All entries for Thursday 28 December 2006
December 28, 2006
Affordance in E–Learning
The concept of Affordance taken from a range of disciplines is considered as important in the development of E-Learning.
What is Affordance?
I have lifted this directly from a course at Purdue University
however there are many sites which come up with the same material. The door example is especially popular. In other words this is the accepted dominant discourse.
Gibson Affordance Theory
The perception theorist J. J. Gibson (Gibson, 1979) radically changed ideas about human perception:
Gibson assumed that we perceive in order to operate on the environment. Perception is designed for action. Gibson called the perceivable possibilities for action affordances. He claimed that we perceive affordance properties of the environment in a direct and immediate way. This theory is clearly attractive from the perspective of visualization. The goal of most visualization is decision making. In short, Gibson claims that we perceive possibilities for action. i.e. surfaces for walking, handles for pulling, space for navigation, tools for manipulating, etc. In general, our whole evolution has been geared toward perceiving useful possibilities for action.
Affordance example: (Norman, 1988)
You are approaching a door through which you eventually want to pass.
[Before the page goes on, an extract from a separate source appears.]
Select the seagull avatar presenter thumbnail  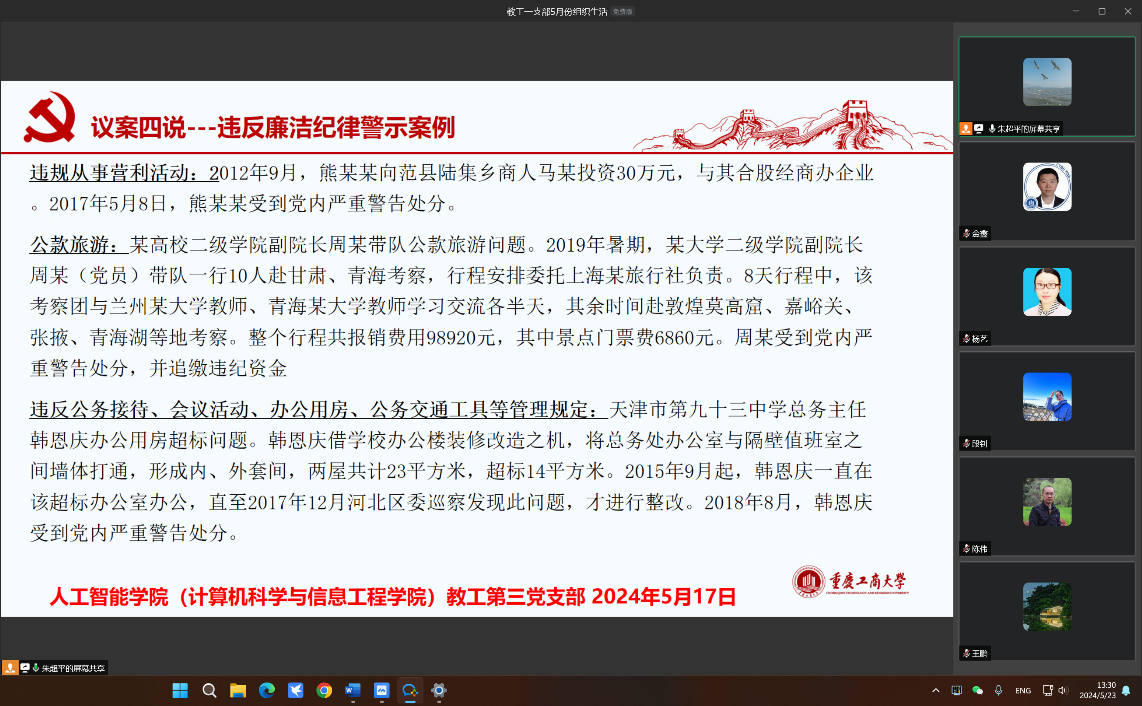coord(1047,81)
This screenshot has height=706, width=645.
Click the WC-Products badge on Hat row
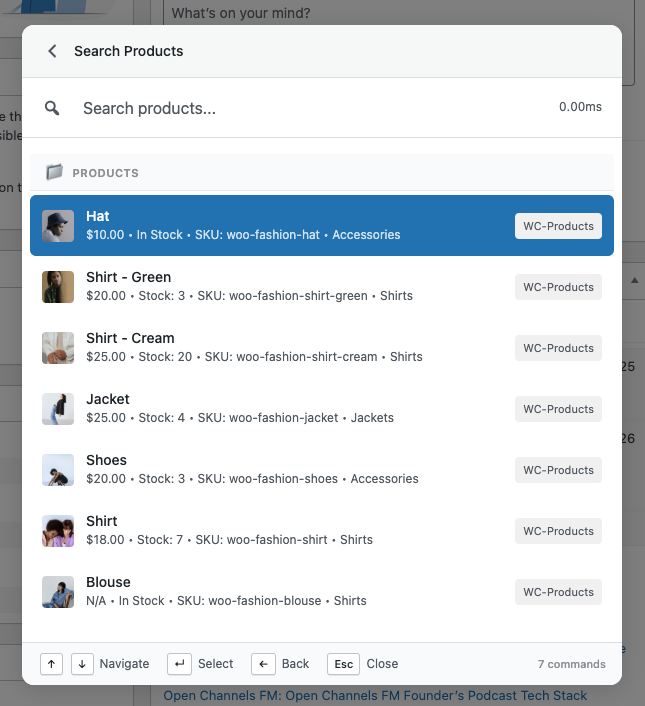pyautogui.click(x=558, y=226)
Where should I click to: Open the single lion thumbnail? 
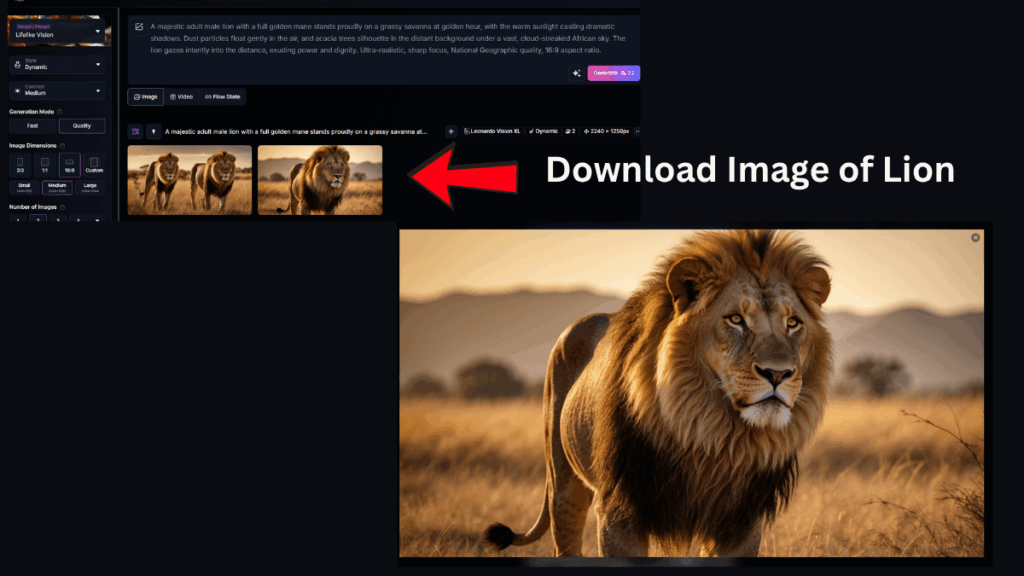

The door, and the manner in which it is secured to the wall, permits opening by pushing it from its ‘closed’ position. We say that the door affords (or allows, or is for) opening by pushing. On approaching that door you observe a flat plate fixed to it at waist height on the ‘non-hinge’ side, and possibly some sticky finger marks on its otherwise polished surface. You deduce that the door is meant to be pushed open: you therefore push on the plate, whereupon the door opens and you pass through. Here, there is a perceived affordance, triggered by the sight of the plate and the finger marks, that is identical with the actual affordance. Note that the affordance we discuss is neither the door nor the plate: it is a property of the door (the door affords opening by pushing ). [My emphasis]
Norman, D. (1988). The Psychology of Everyday Things , New York, Basic Books, pp. 87-92.
The Wikipedia entry on Affordance is also interesting as it leads on to post cognitivist ideas within psychology which relate to affordance theories. The term is also linked to graphical design and human-computer interaction.
Here is a blog by a designer about his daughter’s reaction to buttons.
You can follow through to a discussion as well.
Here is a commercial training company’s understanding of the term in relation to e-learning. If you scroll down there is a good range of web pages with some critique on how well they offer ‘affordance’. Do things which look clikable turn out not to be clickable for example.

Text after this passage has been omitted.